Au Royaume-Uni et aux États-Unis, les anciens combattants se regroupent dans un nombre très réduit d'associations, mais en France, ceux-ci sont dispersés dans une multitude d'associations. Une tentative de regroupement a lieu le 11 novembre 1927[1].
Le , à l'opposé de cette tentative et dans la foulée du scandale des décorations mettant en cause le haut fonctionnaire Ruotte, Maurice d'Hartoy regroupe une élite d'anciens combattants dans l'Association des membres de la Légion d'honneur décorés au péril de leur vie (faits de guerre et d'héroïsme civil), dite les Légionnaires. Peu après, encore avec le soutien financier de François Coty, est fondée une nouvelle association dont les critères d'adhésion sont un peu plus larges, l'Association des combattants de l'avant et des blessés de guerre cités pour action d'éclat. Les Croix-de-Feu regroupent des anciens combattants français décorés de la Croix de Guerre 1914-1918 pour leur bravoure et tirent leur nom de la croix de guerre gagnée au feu.

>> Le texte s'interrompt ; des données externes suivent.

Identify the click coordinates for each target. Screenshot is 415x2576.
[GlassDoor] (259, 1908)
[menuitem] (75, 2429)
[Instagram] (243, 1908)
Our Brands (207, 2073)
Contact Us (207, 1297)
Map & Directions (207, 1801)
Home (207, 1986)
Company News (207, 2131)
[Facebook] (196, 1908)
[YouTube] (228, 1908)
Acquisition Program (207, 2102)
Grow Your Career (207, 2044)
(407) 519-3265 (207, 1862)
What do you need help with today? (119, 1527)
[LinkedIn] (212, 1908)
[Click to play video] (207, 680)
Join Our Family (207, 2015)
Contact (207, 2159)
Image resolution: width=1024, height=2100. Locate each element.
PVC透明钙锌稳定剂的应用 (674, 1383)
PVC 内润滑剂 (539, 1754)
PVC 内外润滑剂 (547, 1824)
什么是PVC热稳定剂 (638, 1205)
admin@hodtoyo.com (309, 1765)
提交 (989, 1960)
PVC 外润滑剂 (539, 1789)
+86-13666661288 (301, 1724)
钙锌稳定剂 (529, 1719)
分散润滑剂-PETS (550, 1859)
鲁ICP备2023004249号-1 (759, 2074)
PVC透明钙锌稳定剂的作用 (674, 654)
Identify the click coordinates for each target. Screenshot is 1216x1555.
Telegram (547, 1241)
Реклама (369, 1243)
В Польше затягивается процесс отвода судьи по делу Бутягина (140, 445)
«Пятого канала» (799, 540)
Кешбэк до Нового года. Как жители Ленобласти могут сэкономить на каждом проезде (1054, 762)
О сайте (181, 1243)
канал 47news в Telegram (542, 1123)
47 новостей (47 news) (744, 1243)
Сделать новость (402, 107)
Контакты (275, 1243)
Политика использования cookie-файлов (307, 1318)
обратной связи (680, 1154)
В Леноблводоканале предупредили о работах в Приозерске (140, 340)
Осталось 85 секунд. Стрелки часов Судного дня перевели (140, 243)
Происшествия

Enfin, au lendemain des funérailles du maréchal Foch, en 1929, d'Hartoy crée l'Association des Briscards, réunissant les anciens combattants ayant passé au moins six mois au feu sans avoir été forcément décorés ou blessés. À partir d'avril 1929, leurs adhérents seront englobés dans les Croix-de-Feu (mais n'y obtiennent le plein droit de vote qu'en 1930), la dénomination officielle devient alors les Croix-de-Feu et Briscards.
La création du mouvement répond à l'origine au désir de revivre l'esprit de fraternité des tranchées et de réparer un acte jugé ignominieux (la tombe du Soldat inconnu ayant été souillée lors d'une manifestation organisée par des communistes le jour de l'exécution de Sacco et Vanzetti le [2]). L'historien spécialiste des droites françaises René Rémond évoque la volonté de « rassembler le meilleur des anciens combattants, dans le souvenir et la camaraderie, de former une chevalerie du courage militaire, de jeter les fondements d'une sorte de nouvelle Légion d'honneur »[3]. L'insigne du mouvement Croix-de-Feu est une tête de mort superposée sur une croix orthogonale de six langues de feu et diagonalement de deux glaives.
La doctrine est résumée dans le Manifeste Croix-de-Feu.
L'association est hébergée, à sa création, dans l'immeuble du Figaro par François Coty, parfumeur et patron de presse antisémite, et compte approximativement 500 membres en 1928.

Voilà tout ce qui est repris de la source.